TEXT EXTRACT =>
»»
# What is it ?



## randallace (Apr 17, 2015)

Ok - a guy at work whom knows I'm into bikes brought me in an old " racing bike" his next door lady friend was gonna throw away - I know it's schwinn, and the serial number looks to be from 1963 ?  If I read that right - I can't find any head tube markings or other stamping to indicate that it's a later giant made bike -  could it be a paramount ?  I know the gt100 derailer is a shimano made , and introduced later (1970's) and belongs on the japan bikes, so I assume this is Japanese made ?  

Looks like someone sanded to the metal and primed and painted it - but I think the yellow in the serial numbers might be the orig color ? Which is not at all consistant with a 1963 bike - the previous owner was obviously trying to make it look like a trek , with the bontrager tires, bar wrap, the trek decals I peeled off, ect .... LOL


----------



## randallace (Apr 17, 2015)




----------



## randallace (Apr 17, 2015)




----------



## vincev (Apr 17, 2015)

You might try "Bike Forums". They are 95% road bikes.


----------



## randallace (Apr 17, 2015)




----------



## Metacortex (Apr 17, 2015)

That is a 1972 World Traveler, which was available in Kool Lemon, Opaque Blue and Opaque Green. It was the very first imported Schwinn, made by Panasonic in Japan. It was also a very low-end bike, basically a lugged Varsinental. Here is a more original one that recently sold on eBay: http://www.ebay.com/itm/161574882545


----------



## GTs58 (Apr 17, 2015)

Interesting to see a one piece crank and side pull brakes on a lugged frame. Possible Le Tour converted to a Varsity?


----------



## Jeff54 (Apr 17, 2015)

randallace said:


> Ok - a guy at work whom knows I'm into bikes brought me in an old " racing bike" his next door lady friend was gonna throw away - I know it's schwinn, and the serial number looks to be from 1963 ?  If I read that right - I can't find any head tube markings or other stamping to indicate that it's a later giant made bike -  could it be a paramount ?  I know the gt100 derailer is a shimano made , and introduced later (1970's) and belongs on the japan bikes, so I assume this is Japanese made ?
> 
> Looks like someone sanded to the metal and primed and painted it - but I think the yellow in the serial numbers might be the orig color ? Which is not at all consistant with a 1963 bike - the previous owner was obviously trying to make it look like a trek , with the bontrager tires, bar wrap, the trek decals I peeled off, ect .... LOL
> 
> ...


----------



## randallace (Apr 17, 2015)
««
GIVEN INFORMATION =>
»»
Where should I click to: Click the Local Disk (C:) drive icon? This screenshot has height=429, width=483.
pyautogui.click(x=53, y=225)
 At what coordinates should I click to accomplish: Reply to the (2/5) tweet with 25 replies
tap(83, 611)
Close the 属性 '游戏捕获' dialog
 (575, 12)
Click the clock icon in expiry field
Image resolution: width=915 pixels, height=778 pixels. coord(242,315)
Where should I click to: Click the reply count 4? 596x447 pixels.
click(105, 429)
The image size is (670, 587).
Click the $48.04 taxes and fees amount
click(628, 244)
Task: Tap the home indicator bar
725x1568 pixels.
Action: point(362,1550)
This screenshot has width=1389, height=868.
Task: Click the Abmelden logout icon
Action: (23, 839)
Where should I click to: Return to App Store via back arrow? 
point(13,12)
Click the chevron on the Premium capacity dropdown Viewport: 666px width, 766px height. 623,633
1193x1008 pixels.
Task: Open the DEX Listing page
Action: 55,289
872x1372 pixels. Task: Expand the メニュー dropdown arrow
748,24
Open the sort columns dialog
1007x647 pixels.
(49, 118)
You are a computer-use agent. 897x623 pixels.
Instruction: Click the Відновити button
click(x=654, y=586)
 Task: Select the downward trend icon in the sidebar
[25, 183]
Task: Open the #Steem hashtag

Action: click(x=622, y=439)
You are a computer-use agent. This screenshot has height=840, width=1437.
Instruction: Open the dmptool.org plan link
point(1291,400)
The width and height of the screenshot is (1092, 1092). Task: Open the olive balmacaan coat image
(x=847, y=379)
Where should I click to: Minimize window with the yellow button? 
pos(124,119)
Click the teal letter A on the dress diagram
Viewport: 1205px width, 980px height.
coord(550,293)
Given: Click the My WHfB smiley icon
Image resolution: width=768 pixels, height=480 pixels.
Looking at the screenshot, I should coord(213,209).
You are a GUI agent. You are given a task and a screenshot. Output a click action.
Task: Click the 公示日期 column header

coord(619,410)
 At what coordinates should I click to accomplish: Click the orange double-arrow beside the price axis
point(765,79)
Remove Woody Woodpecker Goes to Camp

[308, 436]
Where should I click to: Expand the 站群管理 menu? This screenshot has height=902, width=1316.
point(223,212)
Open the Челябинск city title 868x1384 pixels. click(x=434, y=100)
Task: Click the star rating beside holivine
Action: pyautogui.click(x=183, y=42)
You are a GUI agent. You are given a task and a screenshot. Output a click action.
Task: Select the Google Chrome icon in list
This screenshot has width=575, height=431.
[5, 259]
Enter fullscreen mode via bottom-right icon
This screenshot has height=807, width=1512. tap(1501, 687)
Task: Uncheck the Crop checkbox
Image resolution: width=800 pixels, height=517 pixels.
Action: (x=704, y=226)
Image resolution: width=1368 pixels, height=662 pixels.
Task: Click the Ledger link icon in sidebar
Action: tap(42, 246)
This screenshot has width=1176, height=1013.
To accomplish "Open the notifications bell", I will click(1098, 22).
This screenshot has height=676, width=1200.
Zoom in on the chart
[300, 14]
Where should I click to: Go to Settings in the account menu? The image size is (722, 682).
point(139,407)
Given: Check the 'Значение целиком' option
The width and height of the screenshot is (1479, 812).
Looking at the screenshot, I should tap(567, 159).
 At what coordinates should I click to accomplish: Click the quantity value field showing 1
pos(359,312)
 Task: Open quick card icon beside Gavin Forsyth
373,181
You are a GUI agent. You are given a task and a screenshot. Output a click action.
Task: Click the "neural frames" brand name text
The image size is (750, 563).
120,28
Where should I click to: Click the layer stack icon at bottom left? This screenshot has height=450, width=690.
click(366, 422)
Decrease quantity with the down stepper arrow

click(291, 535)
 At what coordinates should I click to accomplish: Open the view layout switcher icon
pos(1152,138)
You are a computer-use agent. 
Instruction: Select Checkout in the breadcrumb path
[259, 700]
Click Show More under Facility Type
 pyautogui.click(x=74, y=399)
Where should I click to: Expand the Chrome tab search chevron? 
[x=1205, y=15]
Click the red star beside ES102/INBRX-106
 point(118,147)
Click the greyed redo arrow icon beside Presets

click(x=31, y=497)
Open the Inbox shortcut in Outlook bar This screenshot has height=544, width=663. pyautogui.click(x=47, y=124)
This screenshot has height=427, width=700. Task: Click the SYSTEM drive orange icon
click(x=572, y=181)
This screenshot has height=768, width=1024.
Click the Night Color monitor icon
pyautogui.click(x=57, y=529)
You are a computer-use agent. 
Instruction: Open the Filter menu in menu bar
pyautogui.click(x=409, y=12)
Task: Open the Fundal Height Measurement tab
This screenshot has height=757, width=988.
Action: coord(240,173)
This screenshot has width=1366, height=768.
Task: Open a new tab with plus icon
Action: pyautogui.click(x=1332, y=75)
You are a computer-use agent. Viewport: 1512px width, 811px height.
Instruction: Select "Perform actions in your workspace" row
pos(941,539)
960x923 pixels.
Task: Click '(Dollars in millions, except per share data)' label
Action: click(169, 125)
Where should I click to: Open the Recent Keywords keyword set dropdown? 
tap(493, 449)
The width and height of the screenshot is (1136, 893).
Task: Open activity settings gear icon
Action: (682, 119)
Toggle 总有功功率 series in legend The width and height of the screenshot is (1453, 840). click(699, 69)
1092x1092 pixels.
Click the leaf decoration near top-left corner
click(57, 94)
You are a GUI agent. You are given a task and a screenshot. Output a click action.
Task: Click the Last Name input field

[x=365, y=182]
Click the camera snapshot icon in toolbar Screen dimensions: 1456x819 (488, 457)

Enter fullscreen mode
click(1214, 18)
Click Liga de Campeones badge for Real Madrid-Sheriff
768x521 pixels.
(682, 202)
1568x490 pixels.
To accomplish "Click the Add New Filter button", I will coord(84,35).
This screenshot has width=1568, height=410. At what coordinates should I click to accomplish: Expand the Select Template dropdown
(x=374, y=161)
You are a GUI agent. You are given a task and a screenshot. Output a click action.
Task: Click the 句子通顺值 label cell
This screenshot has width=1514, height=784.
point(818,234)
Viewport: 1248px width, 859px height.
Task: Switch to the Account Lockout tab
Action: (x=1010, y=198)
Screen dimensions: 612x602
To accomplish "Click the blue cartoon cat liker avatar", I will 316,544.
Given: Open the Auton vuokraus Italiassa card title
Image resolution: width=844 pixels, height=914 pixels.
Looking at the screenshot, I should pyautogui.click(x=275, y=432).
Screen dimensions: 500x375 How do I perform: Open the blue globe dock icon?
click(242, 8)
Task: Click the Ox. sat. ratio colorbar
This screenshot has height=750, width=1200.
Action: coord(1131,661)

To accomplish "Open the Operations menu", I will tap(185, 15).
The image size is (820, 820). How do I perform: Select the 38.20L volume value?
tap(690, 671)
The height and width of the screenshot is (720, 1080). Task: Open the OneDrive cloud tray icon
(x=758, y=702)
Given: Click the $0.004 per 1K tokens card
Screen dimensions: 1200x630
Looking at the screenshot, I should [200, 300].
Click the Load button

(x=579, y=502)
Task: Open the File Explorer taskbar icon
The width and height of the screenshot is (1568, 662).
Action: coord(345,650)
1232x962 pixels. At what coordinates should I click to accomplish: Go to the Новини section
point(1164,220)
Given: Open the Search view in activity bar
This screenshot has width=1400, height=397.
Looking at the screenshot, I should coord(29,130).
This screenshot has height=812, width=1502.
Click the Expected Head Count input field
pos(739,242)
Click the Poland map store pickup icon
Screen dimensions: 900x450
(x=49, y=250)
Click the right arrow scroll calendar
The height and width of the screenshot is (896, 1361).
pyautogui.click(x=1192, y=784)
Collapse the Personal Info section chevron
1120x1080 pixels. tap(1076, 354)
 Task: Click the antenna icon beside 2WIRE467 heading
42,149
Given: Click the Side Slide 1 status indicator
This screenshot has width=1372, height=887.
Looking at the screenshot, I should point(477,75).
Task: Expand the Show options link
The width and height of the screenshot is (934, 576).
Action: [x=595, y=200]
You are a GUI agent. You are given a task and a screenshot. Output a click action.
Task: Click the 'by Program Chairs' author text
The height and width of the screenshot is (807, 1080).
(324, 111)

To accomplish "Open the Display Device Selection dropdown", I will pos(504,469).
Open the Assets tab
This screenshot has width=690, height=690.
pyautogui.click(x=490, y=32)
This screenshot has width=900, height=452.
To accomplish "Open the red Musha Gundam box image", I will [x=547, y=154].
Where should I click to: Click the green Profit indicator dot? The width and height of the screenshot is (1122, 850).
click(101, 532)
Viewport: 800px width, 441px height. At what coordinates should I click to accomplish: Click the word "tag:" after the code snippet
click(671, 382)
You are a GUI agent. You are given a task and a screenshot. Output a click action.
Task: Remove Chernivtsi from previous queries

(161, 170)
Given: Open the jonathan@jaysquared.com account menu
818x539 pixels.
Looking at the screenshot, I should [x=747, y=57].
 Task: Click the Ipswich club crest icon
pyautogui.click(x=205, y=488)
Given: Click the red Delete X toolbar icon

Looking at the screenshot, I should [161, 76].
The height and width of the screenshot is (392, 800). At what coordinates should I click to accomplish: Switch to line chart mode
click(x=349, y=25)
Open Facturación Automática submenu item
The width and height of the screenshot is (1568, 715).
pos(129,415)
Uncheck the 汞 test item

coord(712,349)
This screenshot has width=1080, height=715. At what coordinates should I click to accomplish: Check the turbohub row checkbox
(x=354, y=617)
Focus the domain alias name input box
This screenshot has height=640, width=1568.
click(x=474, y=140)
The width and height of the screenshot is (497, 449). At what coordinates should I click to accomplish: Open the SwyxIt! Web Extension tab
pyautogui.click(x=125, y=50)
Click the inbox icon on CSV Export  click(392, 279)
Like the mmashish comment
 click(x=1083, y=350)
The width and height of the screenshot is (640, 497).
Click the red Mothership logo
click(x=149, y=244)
««
WORK TO COMPLETE =>
a: In the bike identification thread, rewrite the paragraph beginning "That is a 1972 World Traveler" as a short list that keeps its main facts.
b: Carry on the forum thread about identifying the old Schwinn racing bike from the point where it stops.

THE ANSWERS =>
a:
- The bike is a 1972 World Traveler.
- It came in Kool Lemon, Opaque Blue and Opaque Green.
- It was the very first imported Schwinn, made by Panasonic in Japan.
- It was a very low-end bike, basically a lugged Varsinental.
- A more original one recently sold on eBay: http://www.ebay.com/itm/161574882545

b:
Ok - so what am I missing so I can get a list together of stuff I need


----------



## Freqman1 (Apr 18, 2015)

Personally I wouldn't spend any money on this bike unless cost is not an issue. Just ride it like it is or, at most, give it a nice rattle can job. V/r Shawn


----------



## randallace (Apr 18, 2015)

I cleaned up the rims today. - hubs marked '71 japan - what the heck - gonna re-do this one


----------



## randallace (Apr 18, 2015)

Are the handle bars normally shaped like this ?


----------



## Metacortex (Apr 18, 2015)

randallace said:


> Are the handle bars normally shaped like this ?




They are Randonneur style handlebars, which Schwinn began using on many of its drop-bar bikes starting in '71. They have an upswept flared shape that is designed for more comfortable long-distance riding. Here is a good article on road bike handlebar designs: http://ruedatropical.com/2009/03/road-drop-bar-geometry/

Below are some pics showing the differences between the popular Randonneur and Maes type bars.

Randonneur:






Maes:


----------



## randallace (Apr 18, 2015)

thanks ! that was very interesting reading


----------



## randallace (Apr 18, 2015)

Considering adding aero brake levers  with cyclocross levers as well - that would be different


----------



## randallace (Apr 24, 2015)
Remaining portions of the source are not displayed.